The last bit offered in the article throws the remaining 12% of our happiness at values – “faith, family, community and work.” (NY Times, by Arthur Brooks, SR1 12/15/2013) The author isolates work as one of the few levers available to us to affect our happiness. In fact he ties work to our cultural identity as Americans…
“Work can bring happiness by marrying our passions to our skills, empowering us to create value in our lives and in the lives of others.” (NY Times, by Arthur Brooks, SR1 12/15/2013) Does your work marry your passions to your skills?
Yesterday I met with a woman who is considering a transition. I am always cowed by such outreach because I never understood transition before finding myself knee-deep in one. She asked, “how do I start.”

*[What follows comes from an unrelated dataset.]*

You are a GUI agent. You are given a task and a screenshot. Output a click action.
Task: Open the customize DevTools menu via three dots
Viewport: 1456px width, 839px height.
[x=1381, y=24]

My experience tells me that at its simplest you need two things to start a transition. First, a willingness to examine what might be. What would you hear if you let your curiosities or passions or interests speak louder than the judgments of what you should be or could be doing? Play with it. Write it down. Let’s call it an initial hypothesis. My draft goes something like, ‘become a recognized global thought leader on the issues of women’s development, particularly as they relate to transition.’
Second, create experiments or tests to validate your initial hypothesis. This process is called many things – rapid prototyping, agile, systems dynamics thinking, and on and on and on. By any name it is simply establishing a learning loop so that you can integrate experiential data into your initial hypothesis. The benefit? Each test allows you to refine your initial hypothesis. My new favorite word for it is ‘agile for the soul.’
The intensity applied and the timescale necessary to move through these two transition steps can vary. Tests can be as simple as listening to a Ted Talk or doing live research via a Skype call. Reading an article. Strategic volunteering. Or a new job. The only requirement? That you begin.
This holiday season I encourage you to give yourself a gift: to begin. My hope is that this gift can make you happy – and start you on a path to greatness in the fullest expression of who you are.
Thank you for your willingness to walk with me through this transition journey. I am eternally grateful for your involvement and feedback and patience. Warmest wishes for a safe and happy holiday season! Linda R.